Couchbase 5.0 has three types of index categories. Each Couchbase cluster can only have one category of index, either a standard global secondary index or a memory optimized global secondary index.

Standard Secondary: Release 4.0 and above

*Based on ForestDB

*Released with Couchbase 4.0

Memory Optimized Index: 4.5 and above

*100% of the index is in memory

*Index is written to disk for recovery only

*Predictable Performance

*Better mutation rate

Standard Secondary: Release 5.0

* Uses the lockless skiplist based Plasma storage engine for enterprise edition

* Uses ForestDB storage engine for community edition

* Released with Couchbase 5.0.

* Designed to handle very large datasets

The standard secondary index (from 4.0 to 4.6.x) stores uses the ForestDB storage engine to store the B-Tree index and keeps the optimal working set of data in the buffer. That means, the total size of the index can be much bigger than the amount of memory available in each index node.

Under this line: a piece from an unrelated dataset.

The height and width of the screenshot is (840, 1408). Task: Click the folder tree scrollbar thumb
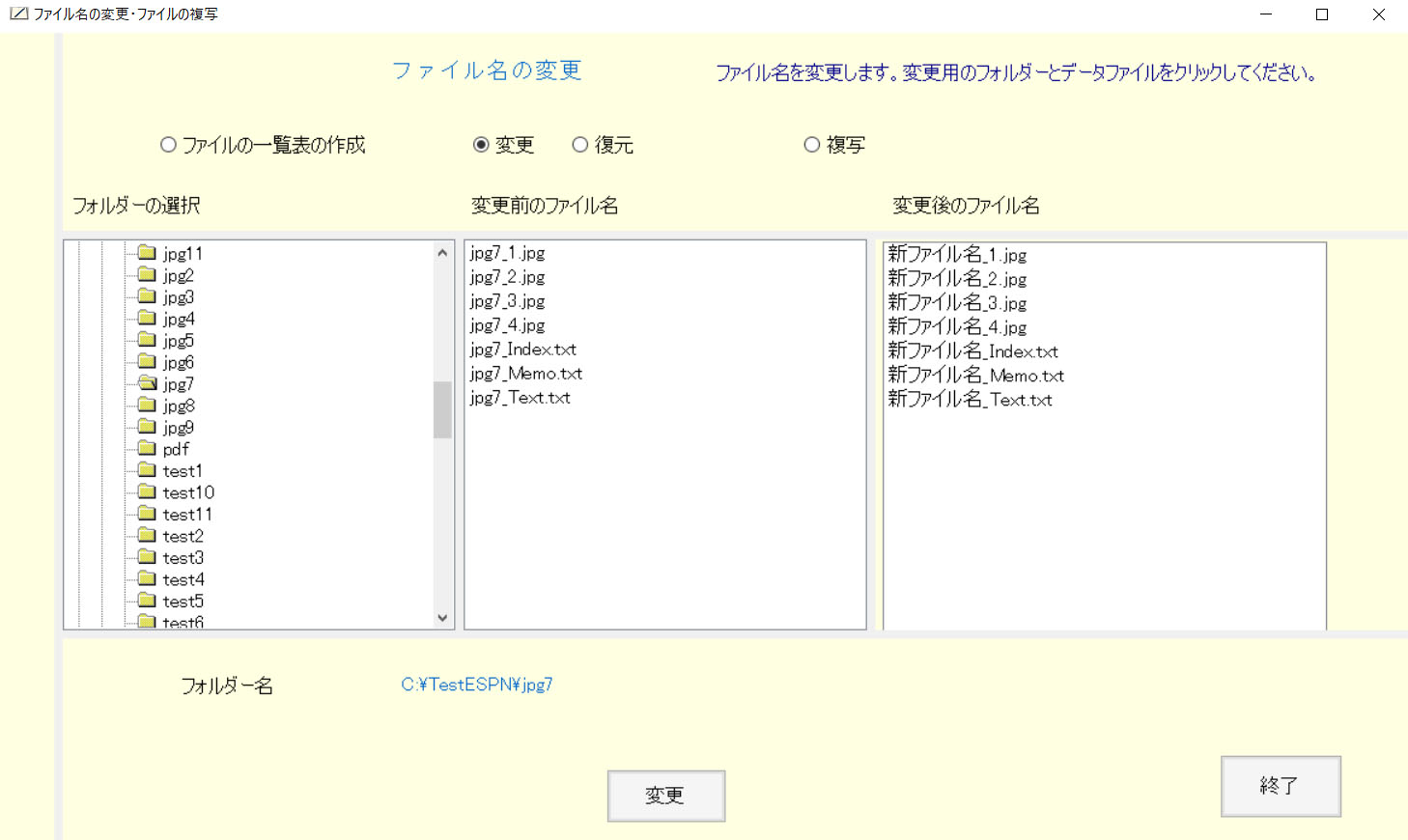pyautogui.click(x=442, y=409)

A memory-optimized index uses a novel lock-free skiplist to maintain the index and keeps 100% of the index data in memory. A memory-optimized index (MOI) has better latency for index scans and can also process the mutations of the data much faster.

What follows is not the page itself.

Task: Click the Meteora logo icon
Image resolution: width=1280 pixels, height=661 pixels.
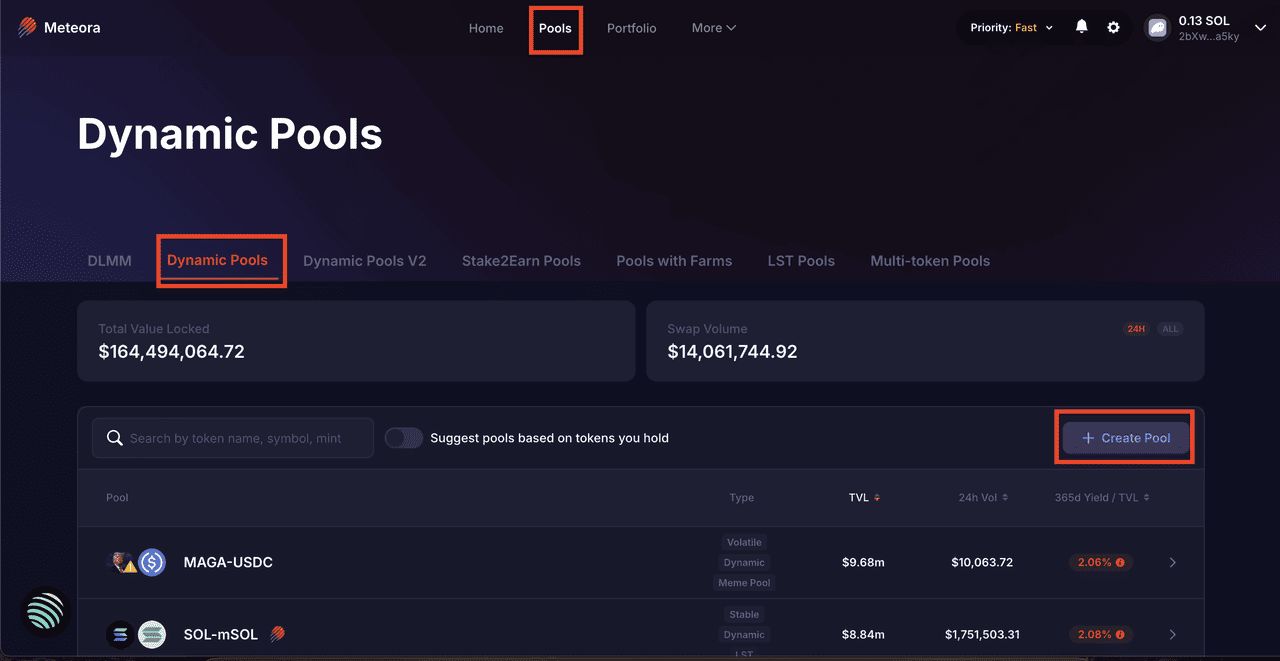Action: click(28, 28)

The standard secondary index in 5.0 uses the plasma storage engine in the enterprise edition, which uses the lock-free skip list like MOI, but supports large indexes that don't fit in memory.

All three types of indexes implement multi-version concurrency control (MVCC) to provide consistent index scan results and high throughput. During cluster installation, choose the type of index.

The goal is to give you an overview of various indices you create in each of these services so that your queries can execute efficiently. The goal of this article is not to describe or compare and contrast these two types of index services. It does not cover the Full Text Search Index (FTS), released in Couchbase 5.0.

Let's take a travel-sample dataset shipped with Couchbase 4.5 to walk through this. To try out these indices, install Couchbase 4.5. On your web console, go to Settings->Sample Buckets to install travel-sample.

Here are the various indices you can create.

  • Primary Index
  • Named primary index
  • Secondary index
  • Composite Secondary Index
  • Functional index
  • Array Index
  • ALL array
  • ALL DISTINCT array
  • Partial Index
  • Adaptive Index
  • Duplicate Indices
  • Covering Index

Background

Couchbase is a distributed database. It supports a flexible data model using JSON. Each document in a bucket will have a user-generated unique document key. This uniqueness is enforced during insertion of the data.

Here's an example document.

select meta().id, travel
from `travel-sample` travel
where type = 'airline' limit 1;
[
  {
      "id": "airline_10",
      "travel": {
          "callsign": "MILE-AIR",
          "country": "United States",
          "iata": "Q5",
          "icao": "MLA",
          "id": 10,
          "name": "40-Mile Air",
          "type": "airline"
          }
      }
  ]

Types of Indexes

1. Primary Index

Create the primary index on 'travel-sample.'

The primary index is simply the index on the document key on the whole bucket. The Couchbase data layer enforces the uniqueness constraint on the document key. The primary index, like every other index in Couchbase, is maintained asynchronously. You set the recency of the data by setting the consistency level for your query.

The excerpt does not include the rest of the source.